Not that many people can buy a House ( even a Car these days ) without using Credit.
Can't speak to what the UK situation is. But here in the States, there's a few curious trends.
There is no such thing anymore as an inexpensive home. JB, a Eww Toober, did a walk-through of some Texas "affordable housing" properties, while transiting across the southern United States from Calistania.
The homes were on lots scarcely bigger than the structure. And the structures were RIDICULOUSLY small and narrow.
Asking price was in the $140k range. In the economy of 20 years ago, those would have been, not just less money - they'd have been unsaleable at any price. And IMHO, they will again be unsaleable. No space, land the size of a vegetable garden, and a whole lot of not-very-nice people buying in (occupied homes in that development were using rags or sheets as draperies, obvious from the road.
Okay, that's homes. Cars? While the average new-car price inches towards $50k (what I paid for a house, 23 years ago) AFFORDABLE cars are DISAPPEARING. Ford axed almost all their car models - only the Mustang and some BEV scheisse remains on the lines. GM, also. First they discontinued their compact cars, using Korean (Daewoo) models as rebadged Chevrolets, and then just stopped even pretending.
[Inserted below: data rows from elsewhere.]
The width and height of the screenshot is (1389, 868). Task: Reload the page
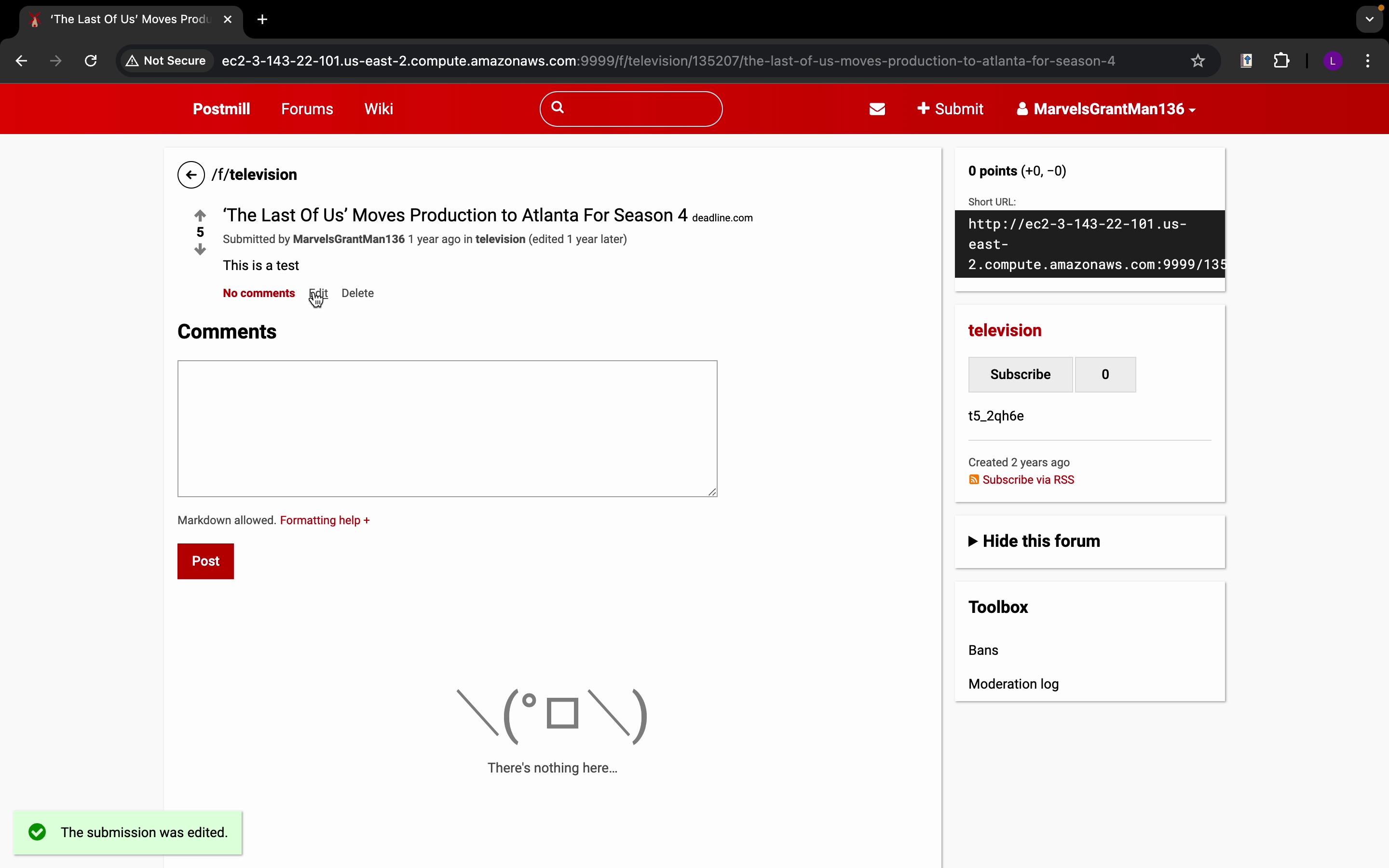click(91, 61)
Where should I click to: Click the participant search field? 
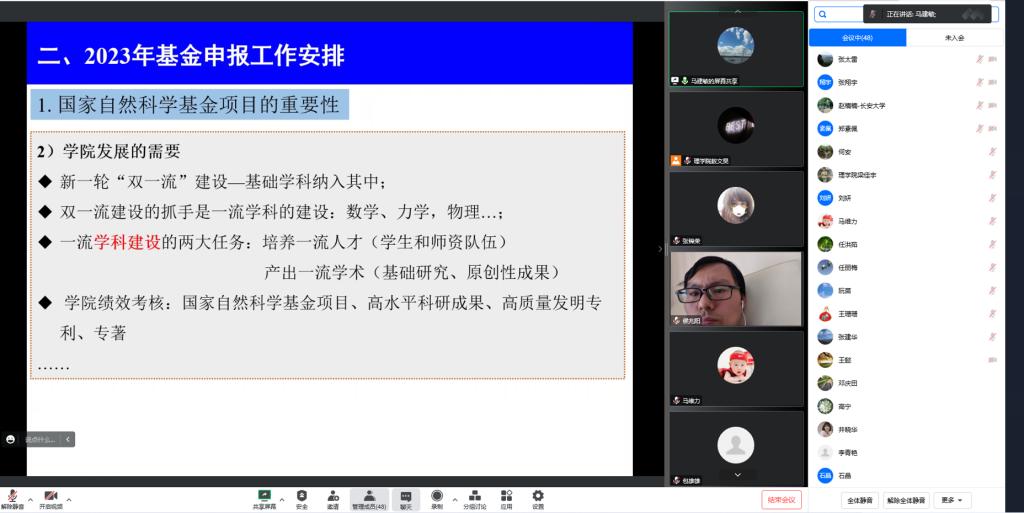(840, 14)
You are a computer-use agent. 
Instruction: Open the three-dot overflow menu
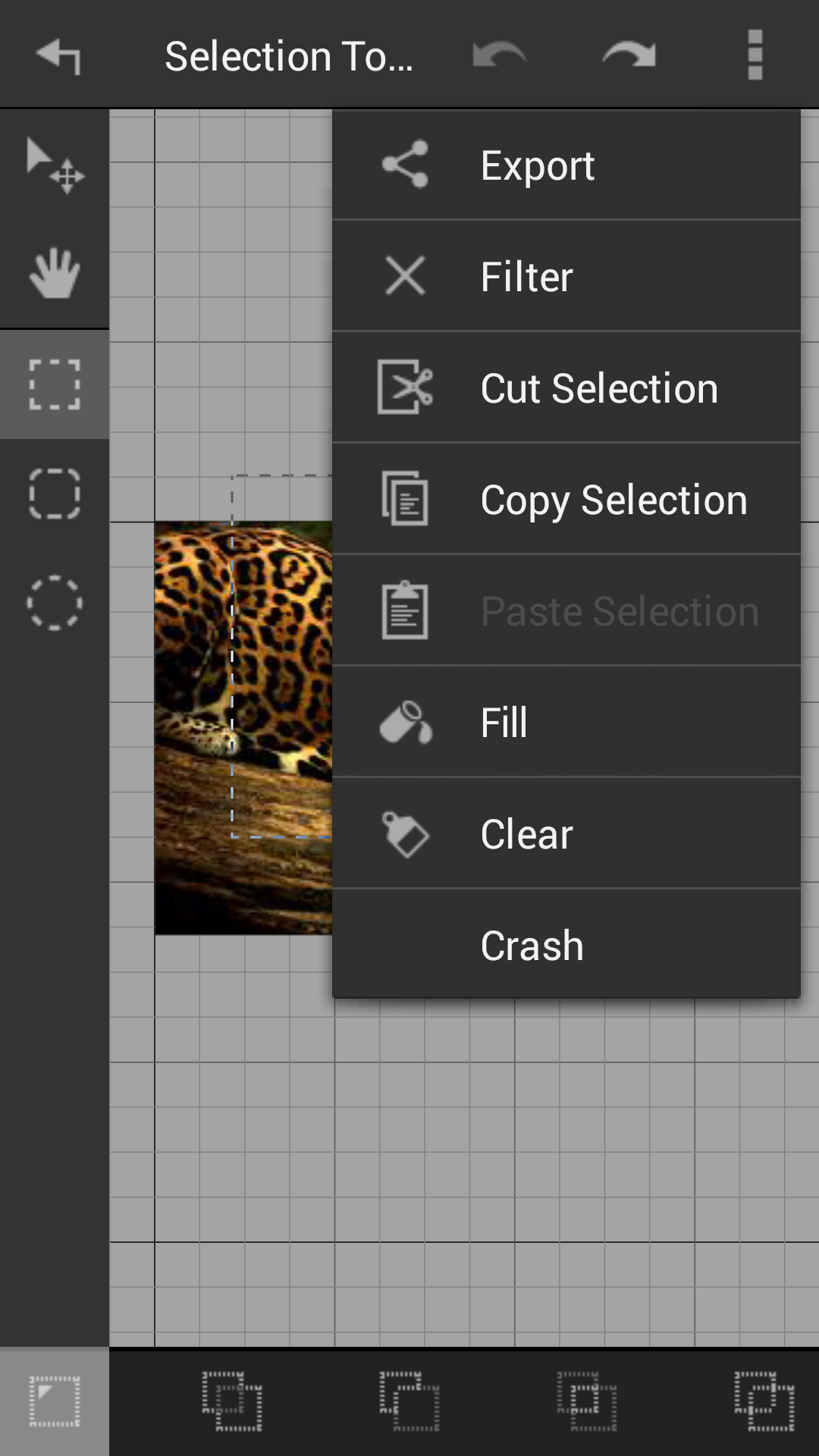[755, 55]
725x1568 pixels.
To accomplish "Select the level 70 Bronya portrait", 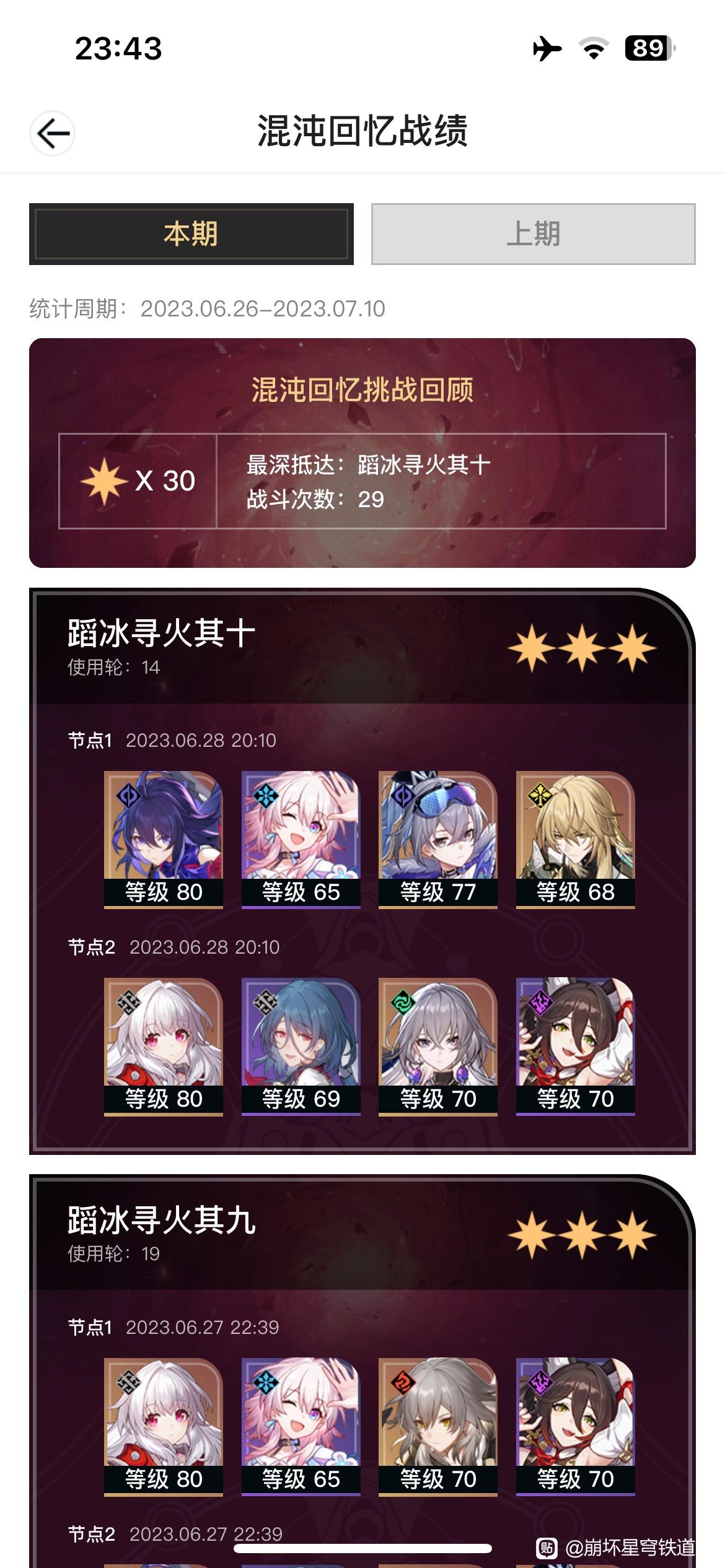I will tap(438, 1046).
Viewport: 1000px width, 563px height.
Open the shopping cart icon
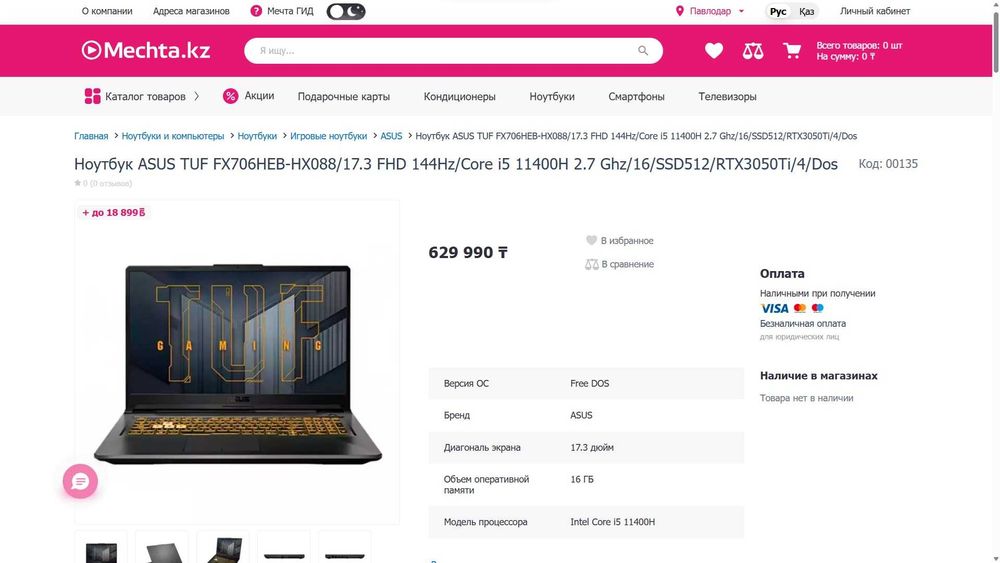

All of them have. Even Nissan, which is becoming Japan's Studebaker. They cut their evergreen affordable models for 2026. And Mitsubishi discontinued its Poverty Special, the Mirage. Which was not a bad car, just an unglamorous, primitive one (primitive for today. It was a better car than economy models in the 1980s).
They just ARE NOT SELLING. Almost all vehicles in the US are now four-wheel-drive. And those stupid lifted four-door, two-row trucks, with tiny boxes in back and $90k price tags, are what the makers are focusing on. They sold well until the last two years.
Used? A North Carolina used-car dealer, Brandon, who runs three Eww Toob channels...he sells cars under $5000. Seems like an honest guy. He has said constantly that he LIKES cars with blemishes like burned paint, because he can buy them cheap and sell them at low prices to people who just want a work car.
This week he's stopped that - a philosophy shift. His sales team says they can't get people interested in cars with damaged paint or factory-stock wheels. EVERYONE WANTS BLING. They'll buy cars with KNOWN issues, because it's got a loud paintjob with trim, and ghetto rims.
So I blame the drugging and dumbing-down of the (m)asses for all this.
How does it tie in with your point? SAVING for, and then buying-within-budget, a car or other large purchase, takes discipline and planning - intelligence. We don't seem to have that anymore. Look at Zac Rio's channel on all the young people who've gotten into the hundreds-of-thousands into debt - with stupid car choices, or just living on those stupid credit cards and BNPL programs.
The problem seems, not so much inability to save, as, inability to think, plan, budget, and live within one's means.